Francisca Dias
In this analysis I will explore the Top 4000 most backed projects ever on Kickstarter and search for interesting insights and trends.
Are these entrepreneurs starting more than one succesfull project?
What type of industry is the most successful on kickstarter? And what is the least successful?
What was the project with more pledged money yet?
Are there words that repeat more often in titles and description?
I will answer these and a lot other questions in this analysis.
Kickstarter is a platform for millions of creators to present their innovative ideas to the public.
This is a win-win situation where creators could accumulate initial fund while the public get access to cutting-edge prototypical products that are not available in the market yet.
This dataset can be found here.
It consists on the following features:
amt.pledged: amount pledged
by: author
category: project category (string)
currency: currency type of amount pledged
goal: original pledge goal
location
num.backers: total number of backers
num.backers.tier: number of backers
pledge.tier: pledge tiers in USD
title
url
import pandas as pd
import matplotlib.pyplot as plt
import seaborn as sns
import numpy as np
%matplotlib inline
plt.style.use('fivethirtyeight')
from wordcloud import WordCloud, STOPWORDS
import warnings
warnings.filterwarnings("ignore")
import re
df = pd.read_csv('most_backed.csv')
df.head(2)
df.columns
df.rename(columns={'amt.pledged': 'amt_pledged',
'end.time': 'end_time',
'num.backers': 'num_backers',
'num.backers.tier': 'num_backers_tier',
'pledge.tier' : 'pledge_tier'}, inplace=True)
df.dtypes
What is the most common currency on Kickstarter?

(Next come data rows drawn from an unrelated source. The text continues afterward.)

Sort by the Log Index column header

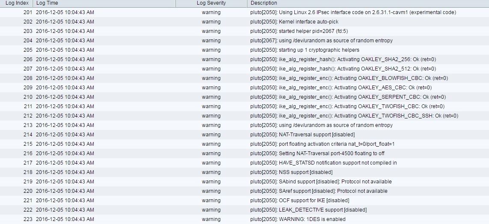(x=17, y=3)
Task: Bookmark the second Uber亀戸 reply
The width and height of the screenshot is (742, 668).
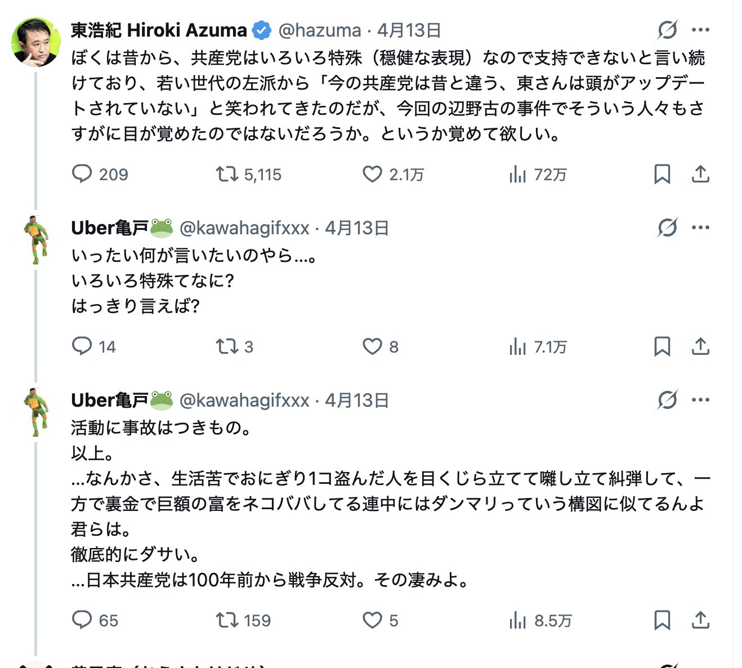Action: pyautogui.click(x=662, y=620)
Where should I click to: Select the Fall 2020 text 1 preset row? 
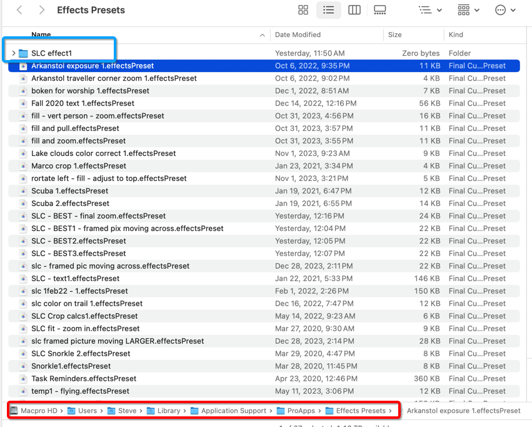[x=125, y=103]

df['currency'].value_counts()
The exchange rates as of November 22, 2017
# conversion rates for each currency, converted amount in USD
currencies = ['usd', 'sek', 'nzd', 'gbp', 'eur', 'dkk', 'chf', 'cad', 'aud']
conversion = [1.00, 0.11, 0.68, 1.32, 1.17, 0.15, 1.01, 0.78, 0.75 ]
Convert the exchange rate between USD and other currencies to a dataframe
exchange_rate = [ ('currency', currencies),
('conversion_rate', conversion) ]
exchange_rate_table = pd.DataFrame.from_items(exchange_rate)
exchange_rate_table
Merge the currency dataframe with the dataset
final_df = df.merge(exchange_rate_table, on='currency')
final_df.head(2)
Converting all amounts to one common currency
# Convert amt_pledged and goal
final_df['amount_pledged_usd'] = final_df.amt_pledged * final_df.conversion_rate
final_df['goal_usd'] = final_df.goal * final_df.conversion_rate
final_df.columns
Function to process the text in our dataset
def normalize_text(s):
s = s.lower()
# remove punctuation that is not word-internal (e.g., hyphens, apostrophes)
s = re.sub('\s\W',' ',s)
s = re.sub('\W\s',' ',s)
# make sure we didn't introduce any double spaces
s = re.sub('\s+',' ',s)
return s
Clean Blurb
final_df['clean_blurb'] = [normalize_text(s) for s in final_df['blurb']]
Clean Title
final_df['clean_title'] = [normalize_text(s) for s in final_df['title']]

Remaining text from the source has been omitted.